TASK DESCRIPTION | In the passage below on deep learning and training data, reproduce word for word the stretch that begins at the words "But deep learning" and stops after "in the group.".

But deep learning requires massive amounts of training data to work properly, incorporating nearly every scenario the algorithm will encounter. Systems like Google Images, for instance, are great at recognizing animals as long as they have training data to show them what each animal looks like. Marcus describes this kind of task as “interpolation,” taking a survey of all the images labeled “ocelot” and deciding whether the new picture belongs in the group.

Engineers can get creative in where the data comes from and how it’s structured, but it places a hard limit on how far a given algorithm can reach. The same algorithm can’t recognize an ocelot unless it’s seen thousands of pictures of an ocelot — even if it’s seen pictures of housecats and jaguars, and knows ocelots are somewhere in between. That process, called “generalization,” requires a different set of skills.

MATERIAL SHOWN |
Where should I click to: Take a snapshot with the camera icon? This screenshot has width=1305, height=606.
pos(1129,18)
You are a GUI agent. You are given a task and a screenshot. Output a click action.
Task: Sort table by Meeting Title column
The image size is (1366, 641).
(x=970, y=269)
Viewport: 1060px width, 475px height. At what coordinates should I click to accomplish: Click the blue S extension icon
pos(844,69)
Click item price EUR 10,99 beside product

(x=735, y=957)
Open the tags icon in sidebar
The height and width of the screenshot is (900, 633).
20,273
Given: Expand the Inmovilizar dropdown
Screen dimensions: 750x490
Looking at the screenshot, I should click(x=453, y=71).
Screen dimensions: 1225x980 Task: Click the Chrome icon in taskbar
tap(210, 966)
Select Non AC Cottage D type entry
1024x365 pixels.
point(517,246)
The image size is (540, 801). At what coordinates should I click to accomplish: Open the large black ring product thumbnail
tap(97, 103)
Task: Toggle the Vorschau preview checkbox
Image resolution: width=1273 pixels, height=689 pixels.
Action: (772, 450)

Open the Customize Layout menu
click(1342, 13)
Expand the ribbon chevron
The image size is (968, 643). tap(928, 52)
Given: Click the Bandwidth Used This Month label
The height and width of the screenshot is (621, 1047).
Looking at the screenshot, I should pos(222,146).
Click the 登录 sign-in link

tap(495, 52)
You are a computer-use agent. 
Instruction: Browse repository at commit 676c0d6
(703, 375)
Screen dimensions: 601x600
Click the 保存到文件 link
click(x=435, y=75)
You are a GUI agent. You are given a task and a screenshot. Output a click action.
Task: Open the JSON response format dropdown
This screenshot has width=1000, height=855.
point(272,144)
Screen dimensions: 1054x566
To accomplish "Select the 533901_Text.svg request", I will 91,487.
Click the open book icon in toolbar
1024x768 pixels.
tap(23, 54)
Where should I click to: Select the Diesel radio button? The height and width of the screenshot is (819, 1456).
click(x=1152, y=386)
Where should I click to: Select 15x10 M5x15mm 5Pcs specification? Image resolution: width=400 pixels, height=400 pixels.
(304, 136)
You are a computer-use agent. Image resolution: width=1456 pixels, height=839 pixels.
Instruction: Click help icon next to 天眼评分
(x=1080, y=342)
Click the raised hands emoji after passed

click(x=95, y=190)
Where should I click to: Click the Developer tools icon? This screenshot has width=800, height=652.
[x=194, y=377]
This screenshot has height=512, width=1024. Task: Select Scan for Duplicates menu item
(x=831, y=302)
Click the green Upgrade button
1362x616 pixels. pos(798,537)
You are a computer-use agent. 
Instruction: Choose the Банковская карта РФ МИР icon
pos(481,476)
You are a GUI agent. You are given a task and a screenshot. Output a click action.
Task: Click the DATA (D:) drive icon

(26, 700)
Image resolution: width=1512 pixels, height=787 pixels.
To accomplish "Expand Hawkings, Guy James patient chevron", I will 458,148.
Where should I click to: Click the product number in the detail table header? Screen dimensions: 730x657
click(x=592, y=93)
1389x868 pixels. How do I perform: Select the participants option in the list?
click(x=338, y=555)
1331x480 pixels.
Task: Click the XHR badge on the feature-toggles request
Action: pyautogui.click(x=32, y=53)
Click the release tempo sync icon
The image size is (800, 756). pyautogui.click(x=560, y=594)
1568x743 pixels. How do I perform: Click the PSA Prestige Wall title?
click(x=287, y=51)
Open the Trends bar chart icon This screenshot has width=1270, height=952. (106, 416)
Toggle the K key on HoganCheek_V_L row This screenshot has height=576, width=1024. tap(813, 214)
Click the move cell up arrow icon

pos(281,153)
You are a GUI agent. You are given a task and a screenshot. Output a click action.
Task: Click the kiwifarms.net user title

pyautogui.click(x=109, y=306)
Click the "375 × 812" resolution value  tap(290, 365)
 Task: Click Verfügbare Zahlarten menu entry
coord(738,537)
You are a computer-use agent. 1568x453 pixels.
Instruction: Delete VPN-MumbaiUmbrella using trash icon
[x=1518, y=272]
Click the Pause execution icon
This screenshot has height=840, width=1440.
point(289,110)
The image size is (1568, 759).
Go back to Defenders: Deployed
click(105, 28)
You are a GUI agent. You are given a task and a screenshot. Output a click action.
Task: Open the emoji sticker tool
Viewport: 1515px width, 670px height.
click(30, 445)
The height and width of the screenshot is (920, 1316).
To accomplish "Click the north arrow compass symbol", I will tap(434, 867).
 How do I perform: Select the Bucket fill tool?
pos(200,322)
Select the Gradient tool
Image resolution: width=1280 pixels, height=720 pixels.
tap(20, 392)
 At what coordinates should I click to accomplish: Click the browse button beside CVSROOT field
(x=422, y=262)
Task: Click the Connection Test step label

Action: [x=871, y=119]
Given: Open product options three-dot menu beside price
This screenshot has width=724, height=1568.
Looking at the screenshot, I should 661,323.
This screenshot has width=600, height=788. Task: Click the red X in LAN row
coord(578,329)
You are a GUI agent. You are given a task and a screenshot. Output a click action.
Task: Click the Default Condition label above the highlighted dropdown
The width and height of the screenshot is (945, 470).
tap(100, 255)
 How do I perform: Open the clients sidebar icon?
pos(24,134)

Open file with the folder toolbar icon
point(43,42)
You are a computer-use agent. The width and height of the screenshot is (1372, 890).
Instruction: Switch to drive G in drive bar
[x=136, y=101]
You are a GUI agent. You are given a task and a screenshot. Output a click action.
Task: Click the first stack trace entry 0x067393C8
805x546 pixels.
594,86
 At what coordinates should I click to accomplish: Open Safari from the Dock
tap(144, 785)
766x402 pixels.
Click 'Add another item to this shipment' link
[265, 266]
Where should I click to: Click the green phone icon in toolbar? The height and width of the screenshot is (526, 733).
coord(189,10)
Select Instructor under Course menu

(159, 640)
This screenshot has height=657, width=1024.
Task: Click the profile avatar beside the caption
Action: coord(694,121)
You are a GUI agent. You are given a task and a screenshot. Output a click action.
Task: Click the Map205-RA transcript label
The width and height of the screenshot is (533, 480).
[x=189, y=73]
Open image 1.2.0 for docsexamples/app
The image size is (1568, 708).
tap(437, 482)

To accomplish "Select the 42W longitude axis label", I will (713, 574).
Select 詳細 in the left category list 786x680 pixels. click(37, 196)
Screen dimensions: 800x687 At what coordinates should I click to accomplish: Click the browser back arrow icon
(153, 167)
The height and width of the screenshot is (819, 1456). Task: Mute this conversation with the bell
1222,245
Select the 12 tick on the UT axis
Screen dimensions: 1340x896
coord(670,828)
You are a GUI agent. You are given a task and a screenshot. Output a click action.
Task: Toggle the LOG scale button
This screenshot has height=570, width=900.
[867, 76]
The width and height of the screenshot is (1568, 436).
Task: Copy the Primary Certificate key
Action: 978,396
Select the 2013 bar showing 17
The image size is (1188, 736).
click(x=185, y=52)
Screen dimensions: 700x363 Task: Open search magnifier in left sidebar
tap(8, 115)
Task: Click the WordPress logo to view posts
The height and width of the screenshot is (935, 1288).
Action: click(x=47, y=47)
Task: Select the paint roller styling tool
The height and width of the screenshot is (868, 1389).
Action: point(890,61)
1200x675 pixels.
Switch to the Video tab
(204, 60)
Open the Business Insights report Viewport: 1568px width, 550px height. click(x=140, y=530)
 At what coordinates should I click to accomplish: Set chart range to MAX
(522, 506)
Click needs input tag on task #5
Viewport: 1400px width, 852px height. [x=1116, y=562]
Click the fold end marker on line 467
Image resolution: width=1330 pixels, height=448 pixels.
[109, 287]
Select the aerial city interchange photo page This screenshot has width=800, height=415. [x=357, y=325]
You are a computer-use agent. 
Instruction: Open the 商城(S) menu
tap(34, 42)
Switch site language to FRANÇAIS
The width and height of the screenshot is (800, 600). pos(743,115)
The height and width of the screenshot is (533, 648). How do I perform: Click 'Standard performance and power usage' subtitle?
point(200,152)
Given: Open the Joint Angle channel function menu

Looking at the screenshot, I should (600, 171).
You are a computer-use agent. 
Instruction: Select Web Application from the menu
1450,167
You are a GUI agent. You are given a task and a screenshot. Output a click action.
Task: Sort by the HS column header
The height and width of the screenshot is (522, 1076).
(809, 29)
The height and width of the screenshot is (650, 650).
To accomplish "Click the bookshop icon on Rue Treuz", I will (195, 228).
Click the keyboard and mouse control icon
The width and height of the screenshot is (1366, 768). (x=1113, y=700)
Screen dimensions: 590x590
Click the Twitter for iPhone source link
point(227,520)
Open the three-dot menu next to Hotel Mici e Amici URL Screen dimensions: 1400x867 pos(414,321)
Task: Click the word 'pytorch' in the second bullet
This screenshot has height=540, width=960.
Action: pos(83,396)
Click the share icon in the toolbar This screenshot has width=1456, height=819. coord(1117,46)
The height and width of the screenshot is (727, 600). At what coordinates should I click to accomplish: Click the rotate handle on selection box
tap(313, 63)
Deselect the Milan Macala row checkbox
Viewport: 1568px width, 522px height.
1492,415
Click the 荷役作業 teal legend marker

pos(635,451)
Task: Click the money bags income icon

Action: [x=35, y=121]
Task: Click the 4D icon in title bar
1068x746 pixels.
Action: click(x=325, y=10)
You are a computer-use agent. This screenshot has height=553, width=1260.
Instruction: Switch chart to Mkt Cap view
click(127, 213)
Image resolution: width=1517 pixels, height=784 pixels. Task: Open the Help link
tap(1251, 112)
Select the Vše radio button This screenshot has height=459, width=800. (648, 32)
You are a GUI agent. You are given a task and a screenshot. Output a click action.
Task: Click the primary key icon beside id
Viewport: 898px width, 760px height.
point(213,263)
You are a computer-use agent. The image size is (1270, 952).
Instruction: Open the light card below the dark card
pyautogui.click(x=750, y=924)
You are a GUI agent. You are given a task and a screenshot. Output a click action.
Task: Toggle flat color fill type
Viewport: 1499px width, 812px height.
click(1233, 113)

OUTPUT FOR THIS TASK |
But deep learning requires massive amounts of training data to work properly, incorporating nearly every scenario the algorithm will encounter. Systems like Google Images, for instance, are great at recognizing animals as long as they have training data to show them what each animal looks like. Marcus describes this kind of task as “interpolation,” taking a survey of all the images labeled “ocelot” and deciding whether the new picture belongs in the group.